## [Given request 1]
Copy the rows verbatim, from the first row through the line containing "click(191, 221)", both included.

## [Passage shown]
My project management skills were learned through on-the-job training or OJT. Most engineers who move into project management roles get there via the OJT path. This isn’t necessarily a bad thing, however, if it isn’t bolstered with a legitimate study of project management fundamentals, then it can become a bad thing in the right situation.

I gave little thought to the study of project management until fifteen years into my professional engineering career. In an attempt to give my career skills a boost, I began studying for the Project Management Professional (PMP) course. Only then did I begin realizing that my OJT project management skills were inadequate in terms of the processes, procedures and general vernacular necessary to deliver successful projects. While I wasn’t a slouch in managing a project with regards to scope, schedule, and cost, I was lacking in my ability to visualize how leadership, communications, strategic guidance, and even personal emotion, factor into the management of said project.

Engineers who think they don’t need to care about developing their project management skills will one day run into a situation where technical and rational means of solving a problem won’t work.

The technical/rational skills of engineers are useful for solving technical or rational problems on engineering projects, such as cost estimation and adjustments, forecasting, quality assurance or scheduling. These skills aren’t useful, however, when dealing with problems linked to project team members or stakeholders.  The reason should be obvious: project team members and stakeholders are humans or groups of humans.  Humans aren’t always rational, they tend to be emotional. So, the technical/rational approach to many issues faced in project management won’t always work.  In some situations, they will never work.

Benefits of Developing Project Management Skills

Spending time on project management skills development may be the last thing you want to add to your already busy schedule.  With the normal churn and demands of life and work, you’re likely not jumping up and down to throw another requirement on to the calendar.

However, I’ll give you two specific reasons engineers may want to reconsider priorities and extend the effort to develop project management skills on top of the on-the-job training or organizational project management training:

Career Advancement

I don’t simply mean climbing the engineering firm latter to partner or VP. Even if you aren’t interested in a leadership position in an engineering firm, you must continue to advance your career via advancing your skills. Engineers already know that maintaining one’s engineering mojo requires consistent study, reading of trade journals, and attending training courses.  Each of us does this to advance our career by advancing or growing our skills.

William S. Boroughs had something to say about consistent growth: “When you stop growing you start dying.” If you stop advancing your skills you won’t literally die, however, you run a good chance of killing your career.

Studying project management will provide you with the processes, procedures, and lingo to enhance your planning, delivery, controlling and hand-over of projects.  It will also begin to posture you for the other type of career advancement – movement into leadership positions.

Some of us are interested in progressing forward into positions of increased responsibility and yes, salary.  There are various salary surveys accessible on the web, so go take a look at the median salary variance between engineering and project management positions.  As a civil engineer, I’m looking at a median salary of $82,000 in the U.S., contrasted with a median salary of $91,000 for a project manager.

Even if you are truly altruistic and position, title, and compensation don’t matter to you, then the second benefit from studying project management should suffice as a reason to crack the books.

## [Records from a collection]
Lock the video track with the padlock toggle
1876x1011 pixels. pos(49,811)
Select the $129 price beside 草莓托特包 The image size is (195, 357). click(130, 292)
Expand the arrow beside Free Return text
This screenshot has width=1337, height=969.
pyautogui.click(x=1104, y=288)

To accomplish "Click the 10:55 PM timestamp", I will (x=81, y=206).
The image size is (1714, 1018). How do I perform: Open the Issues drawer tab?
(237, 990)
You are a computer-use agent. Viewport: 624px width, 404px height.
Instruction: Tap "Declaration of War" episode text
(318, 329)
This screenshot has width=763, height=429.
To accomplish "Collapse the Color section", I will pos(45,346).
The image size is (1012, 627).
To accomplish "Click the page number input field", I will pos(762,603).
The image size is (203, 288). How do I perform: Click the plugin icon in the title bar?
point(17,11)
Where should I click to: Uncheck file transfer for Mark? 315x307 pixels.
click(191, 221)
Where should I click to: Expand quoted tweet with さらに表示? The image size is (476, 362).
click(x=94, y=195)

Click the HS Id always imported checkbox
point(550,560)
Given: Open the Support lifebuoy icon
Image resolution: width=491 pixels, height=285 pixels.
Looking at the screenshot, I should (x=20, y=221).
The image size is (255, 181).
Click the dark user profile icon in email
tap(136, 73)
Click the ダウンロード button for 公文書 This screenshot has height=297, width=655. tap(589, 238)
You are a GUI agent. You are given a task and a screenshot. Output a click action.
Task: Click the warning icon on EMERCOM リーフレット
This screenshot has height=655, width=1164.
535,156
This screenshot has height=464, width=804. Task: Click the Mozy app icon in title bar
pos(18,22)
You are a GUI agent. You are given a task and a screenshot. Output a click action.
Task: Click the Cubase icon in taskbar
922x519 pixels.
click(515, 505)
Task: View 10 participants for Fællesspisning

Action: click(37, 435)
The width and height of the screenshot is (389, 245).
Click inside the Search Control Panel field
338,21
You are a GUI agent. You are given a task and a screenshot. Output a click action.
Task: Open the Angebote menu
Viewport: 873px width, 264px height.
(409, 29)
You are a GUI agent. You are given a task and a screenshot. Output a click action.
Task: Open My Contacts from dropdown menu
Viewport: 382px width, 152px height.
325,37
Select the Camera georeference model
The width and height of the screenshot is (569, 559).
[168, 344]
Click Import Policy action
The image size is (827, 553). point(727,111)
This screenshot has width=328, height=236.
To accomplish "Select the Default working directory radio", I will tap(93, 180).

## [Given request 2]
In the passage on project management skills for engineers, what median U.S. salary is given for a project manager?

## [Exercise result 1]
Lock the video track with the padlock toggle
1876x1011 pixels. pos(49,811)
Select the $129 price beside 草莓托特包 The image size is (195, 357). click(130, 292)
Expand the arrow beside Free Return text
This screenshot has width=1337, height=969.
pyautogui.click(x=1104, y=288)

To accomplish "Click the 10:55 PM timestamp", I will (x=81, y=206).
The image size is (1714, 1018). How do I perform: Open the Issues drawer tab?
(237, 990)
You are a computer-use agent. Viewport: 624px width, 404px height.
Instruction: Tap "Declaration of War" episode text
(318, 329)
This screenshot has width=763, height=429.
To accomplish "Collapse the Color section", I will pos(45,346).
The image size is (1012, 627).
To accomplish "Click the page number input field", I will pos(762,603).
The image size is (203, 288). How do I perform: Click the plugin icon in the title bar?
point(17,11)
Where should I click to: Uncheck file transfer for Mark? 315x307 pixels.
click(191, 221)

## [Exercise result 2]
$91,000.